However, we acknowledge some limitations in our study. Firstly, the exploration of the 3D genome in pigs is still in its early stages, and the availability of tissues and breeds for analysis is limited, let alone single-cell 3D genomic data. Secondly, the lack of phenotype data (such as GWAS data) hinders our ability to directly investigate the impact of TAD alterations on phenotypic traits. Lastly, the absence of genomic structural variation data prevents us from employing deep learning methods to explore genomic variations underlying TAD changes.
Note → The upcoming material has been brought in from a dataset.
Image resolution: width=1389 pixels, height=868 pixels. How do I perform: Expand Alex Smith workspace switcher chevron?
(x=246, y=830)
These limitations should be considered when interpreting our results and highlight areas for future research and data integration to further elucidate the functional implications of TAD dynamics in pigs.

In conclusion, this study provides a comprehensive exploration of TADs in the pig genome, offering insights into their conservation, impact on gene regulation, and relevance to tissue-specific differences. The findings not only advance our understanding of genome organization in pigs but also lay the foundation for future investigations into the genetic basis of complex traits and diseases in pigs.
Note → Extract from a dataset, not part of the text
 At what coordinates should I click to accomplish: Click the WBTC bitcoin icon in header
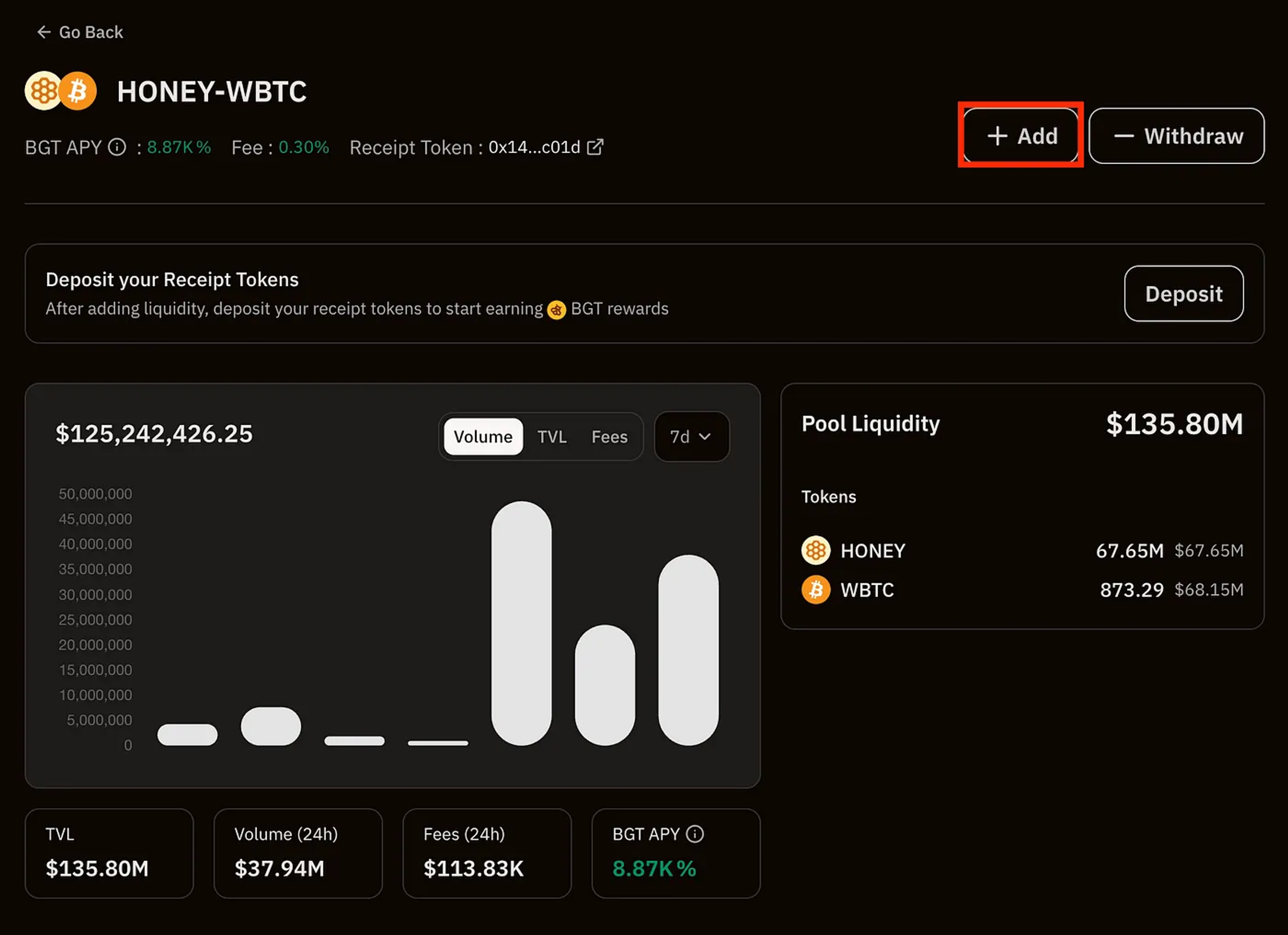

In summary, our comprehensive analysis of TADs in the pig genome has provided valuable insights into their role in shaping the chromatin landscape and regulating gene expression and splicing. We found that TAD boundaries are enriched with functional regulatory elements, such as CTCF signals, LoFs, top-effect SNPs, chromatin states, eQTL, and sQTL, underscoring their critical importance in gene regulation. Additionally, our study revealed both conserved and differential TADs across various pig breeds and tissues, with a focus on tissue-specific gene expression changes within these TADs. These findings highlight the dynamic nature of TADs in pigs and their significance in governing the transcriptional activity and functional diversity of the genome. Overall, our research contributes to a deeper understanding of 3D chromatin organization and its impact on gene regulation in the pig genome, with implications for both basic biology and livestock breeding.

Ethics approval and consent to participate

No applicable

Consent for publication

No applicable

Availability of data and material

The data collected in our study was sourced from a public dataset and is presented in Table S1. We did not generate any new data. The source code of our papers is available at https://github.com/yinhongwei4079/Hi-C-analysis-codes .

Competing interests

The authors have declared they have no competing interests.

Funding

This work was funded by the National Key Research and Developmental Program of China (2021YFF1000600), the National Natural Science Foundation of China (31972539, 31501933), the Science and Technology Program of Shenzhen (CJGJZD20210408092402006), the National Key R&D Program of China (2021YFD301201).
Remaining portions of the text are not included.